Juzefs Petkēvičs

Personal information
- Born: 19 December 1940 Riga, Latvian SSR, USSR
- Died: 1 May 2024 (aged 83) Riga, Latvia

Chess career
- Country: Soviet Union Latvia
- Title: Grandmaster (2002)
- World Champion: World Senior Champion, 2002
- Peak rating: 2465 (January 1988)

= Juzefs Petkēvičs =

Latvian chess grandmaster (1940–2024)

Juzefs Petkēvičs (Józef Pietkiewicz, Ю́зеф Изодо́рович Петке́вич; 19 December 1940 – 1 May 2024) was a Latvian chess Grandmaster

==Biography==
Born into a Polish family (his uncle was a Catholic bishop), he came first in the Riga Championship of 1967, winning all thirteen games.
He tied for 1st-3rd at Pärnu 1967. He thrice shared 1st in Latvian Chess Championship (1969, 1974, 1985).

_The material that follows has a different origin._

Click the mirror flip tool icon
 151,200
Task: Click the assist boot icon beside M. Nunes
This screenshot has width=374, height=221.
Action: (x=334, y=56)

Petkēvičs played for Latvia in Chess Olympiads:
- In 1994, at first reserve board in the 31st Chess Olympiad in Moscow (+1 –1 =4);
- In 1996, at second reserve board in the 32nd Chess Olympiad in Yerevan (+4 –1 =2);
- In 1998, at first reserve board in the 33rd Chess Olympiad in Elista (+2 –0 =3).

At Naumburg in 2002, he won the 12th World Senior Chess Championship.

Petkēvičs was awarded the International Master (IM) title in 1980, and the GM title in 2002.

Petkēvičs died in Riga on 1 May 2024, at the age of 83.